The remarks, during a hearing before the House Committee on Oversight and Government Reform, represented perhaps the sharpest advisory yet from a federal official regarding shifts Americans should prepare to make in their day-to-day lives.
“We would recommend that there not be large crowds,” Fauci said. “If that means not having any people in the audience where the NBA plays, so be it. But as a public health official, anything that has large crowds is something that would give a risk to spread.”
Fauci’s advisory follows a wave of major event cancellations. Sen. Bernie Sanders (I-Vt.) and former Vice President Joe Biden each canceled presidential campaign rallies in Cleveland on Tuesday on the advice of Ohio’s governor. Save for a mid-size event in Milwaukee next week, President Trump has not scheduled campaign rallies in the coming week. And in Southern California, the major music festivals Stagecoach and Coachella announced they would postpone the events until October.
Sports leagues have also hatched contingency plans. The Golden State Warriors have continued to stage basketball games at its San Francisco arena despite advice from public health officials there. Major League Baseball’s Seattle Mariners, whose season begins in two weeks, could also be forced to relocate games, The Athletic, a sports journalism website, reported.
In a press briefing Tuesday night, Fauci suggested Americans should consider reconfiguring their lives more broadly in an effort to prevent new exposures to the coronavirus and the respiratory disease it causes, known as Covid-19.
“As a nation, we can’t be doing the kinds of things we were doing a few months ago,” he said. “It doesn’t matter if you’re in a state that has no cases or one case — you have to start taking seriously what you can do now, if and when the infections will come. And they will come. Sorry to say, sad to say, they will.”
At various points during the hearing, Fauci also appeared to contradict some of President Trump’s messaging surrounding the coronavirus.
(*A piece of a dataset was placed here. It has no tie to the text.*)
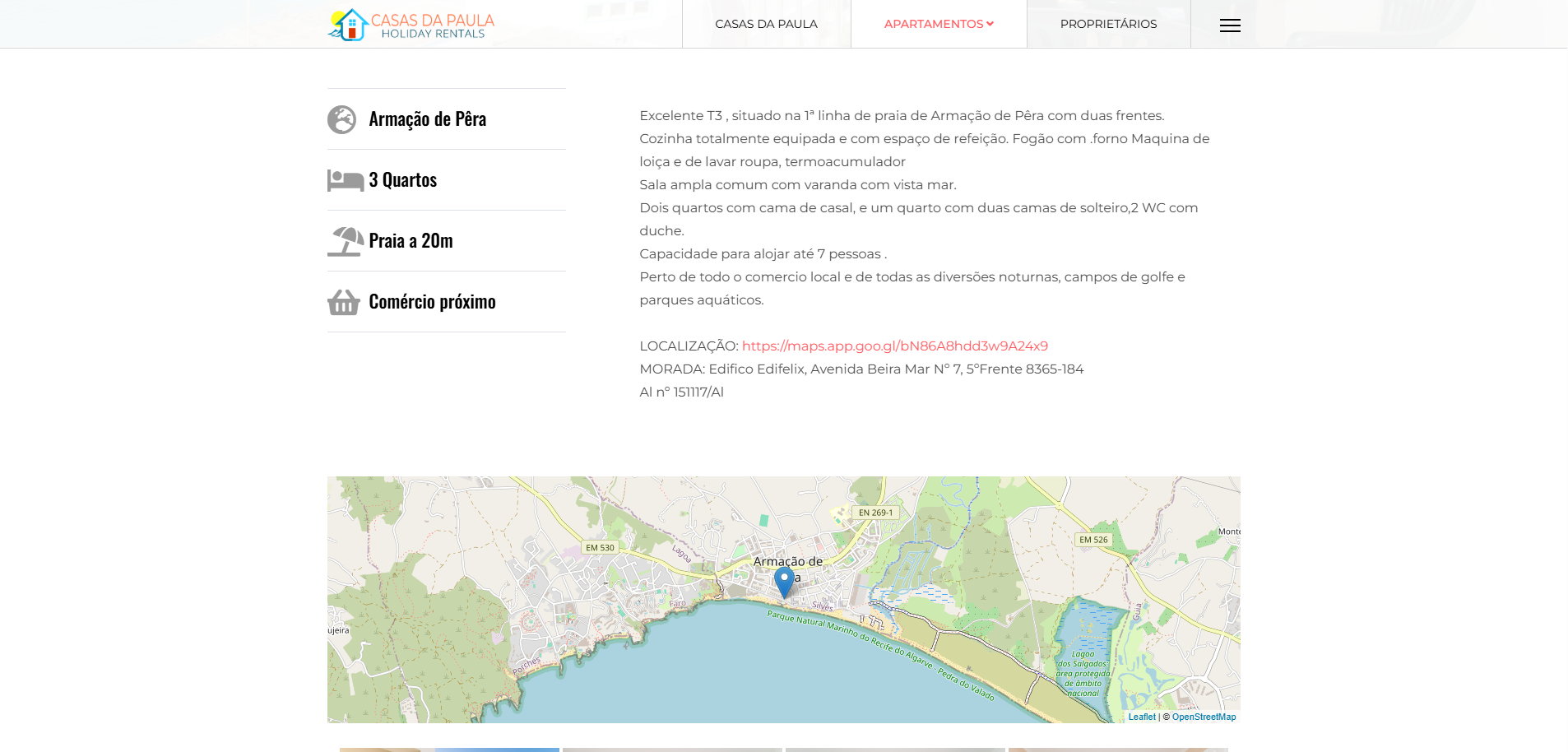Select the 'Comércio próximo' feature text

tap(432, 302)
“Nothing is shut down, life & the economy go on,” Trump tweeted on Monday, referencing annual influenza outbreaks. “At this moment there are 546 confirmed cases of CoronaVirus, with 22 deaths. Think about that!” Trump also said recently that he was “shocked” to learn the flu kills tens of thousands of Americans each year.
Fauci, however, stressed that in his estimation, Covid-19 poses a dramatically greater risk to individuals who contract it than the flu does.
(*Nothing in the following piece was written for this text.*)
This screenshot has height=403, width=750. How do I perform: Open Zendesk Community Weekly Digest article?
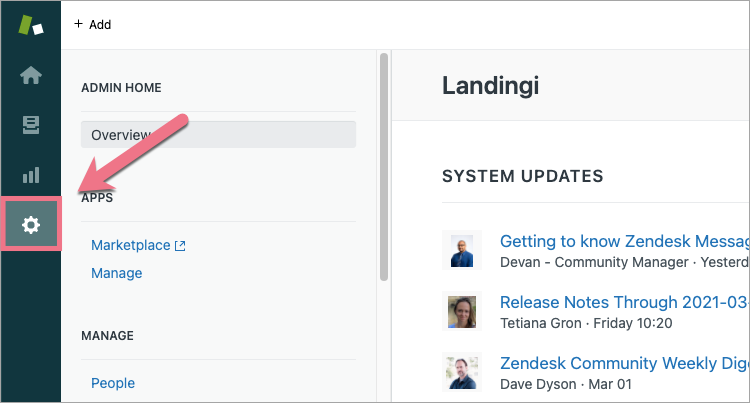(x=624, y=363)
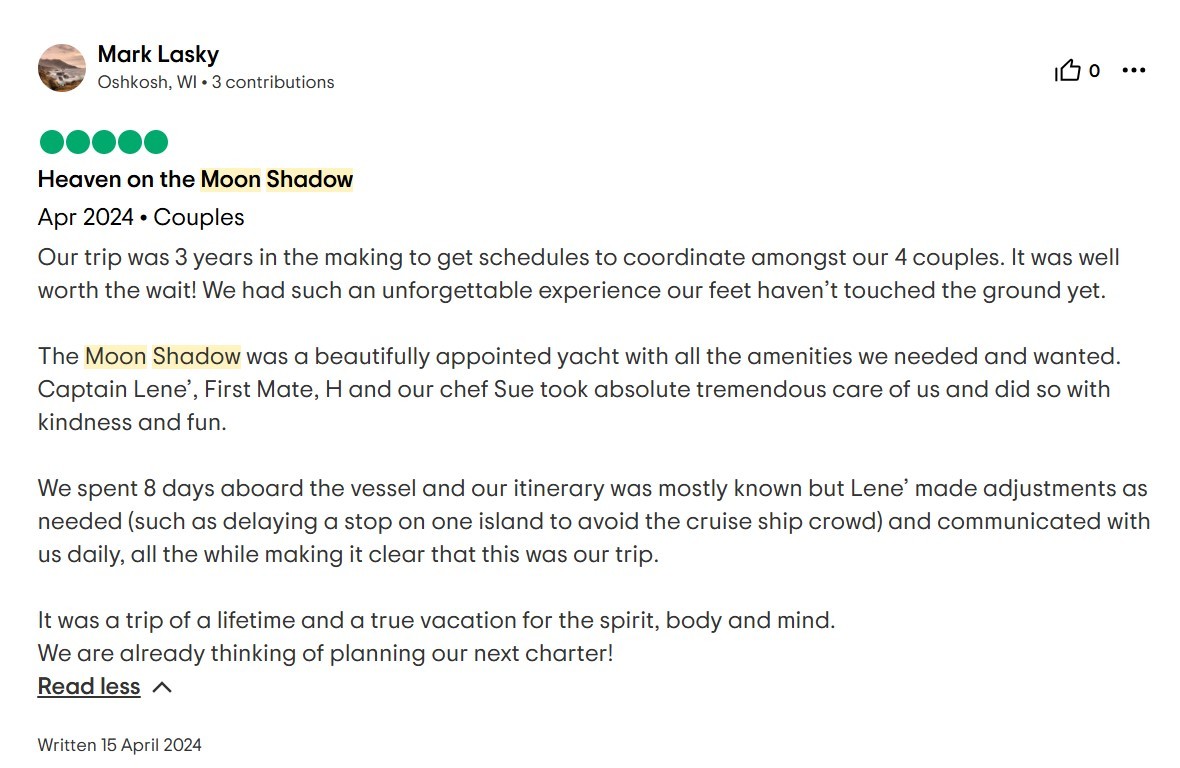
Task: Click the thumbs-up helpful icon
Action: [x=1068, y=70]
“The seasonal flu that we deal with every year has a mortality of 0.1%,” he said at the hearing. “The stated mortality, overall, of [the coronavirus], when you look at all the data including China, is about 3%.”
Fauci estimated that true mortality rate, given the number of cases that do not result in serious symptoms, as “somewhere around 1%, which means it is 10 times more lethal than the seasonal flu,” he said. “I think that’s something that people can get their arms around and understand.”
Fauci also expressed regret that the Trump administration had not moved to replace pandemic response staffers on the National Security Council who resigned or were fired. Trump has been criticized for firing and not replacing Tom Bossert, who served as the NSC’s homeland security adviser in 2018 and whose role included pandemic preparedness efforts.
Asked about the move, Fauci declined to directly criticize the Trump administration.
“I wouldn’t necessarily characterize it as a mistake,” Fauci said. “I was saying we worked very well with that office. It would be nice if that office was still there.”